Question

In the MSDN documentation, SecurityPermissionFlag.SkipVerification says:

Ability to skip verification of code in this assembly. Code that is unverifiable can be run if this permission is granted.

This is a powerful permission that should be granted only to highly trusted code.

This flag has no effect when used dynamically with stack modifiers such as Deny, Assert, and PermitOnly.

Some project that I'm currently developing demanded me the SkipVerificationFlag. The concrete case is some custom class creating an instance of an inversion of control component using Castle Windsor because the assembly calling the whole method isn't fully-trusted.

This could be the pseudo-code in for the method with SkipVerification:

[SecuritySafeCritical]
[ReflectionPermission(SecurityAction.Assert, Unrestricted = true)]
[SecurityPermission(SecurityAction.Assert, SkipVerification = true)]
public override TComponent Resolve<TComponent>(string id = null, bool release = true, object argumentsAsAnonymousObject = null)
{
     // Some stuff...
     windsorContainer.Resolve<TComponent>(...);
}

The Castle Windsor assembly is fully-trusted in the AppDomain.

So the question is...

Am I wrong if I believe that I'm just trusting the Castle Windsor code and no more?

The consumer/caller of the above pseudo-code is in an untrusted (not fully-trusted) AppDomain. Or in other words: the third-party code using that door is security transparent.

From my point of view, as Castle Windsor doesn't do dangerous things, it's safe to use the whole flag for it.
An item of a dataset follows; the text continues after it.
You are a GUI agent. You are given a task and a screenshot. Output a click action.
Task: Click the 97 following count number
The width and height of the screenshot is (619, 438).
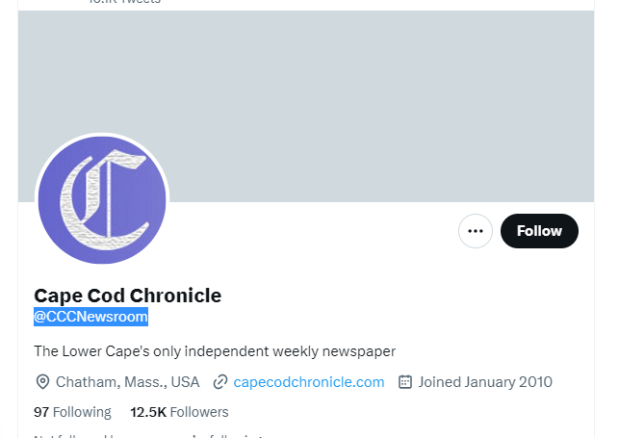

What are the bad consequences of my decision in terms of security?

Thank you.

Was it helpful?

Solution

As far as I know, and with the available info, it seems that there's no other consequence on asserting SkipValidation.

If you can fully rely on the code being executed inside the critical section, it can be considered safe code, thus no problem with Castle Windsor (or any other trusted code).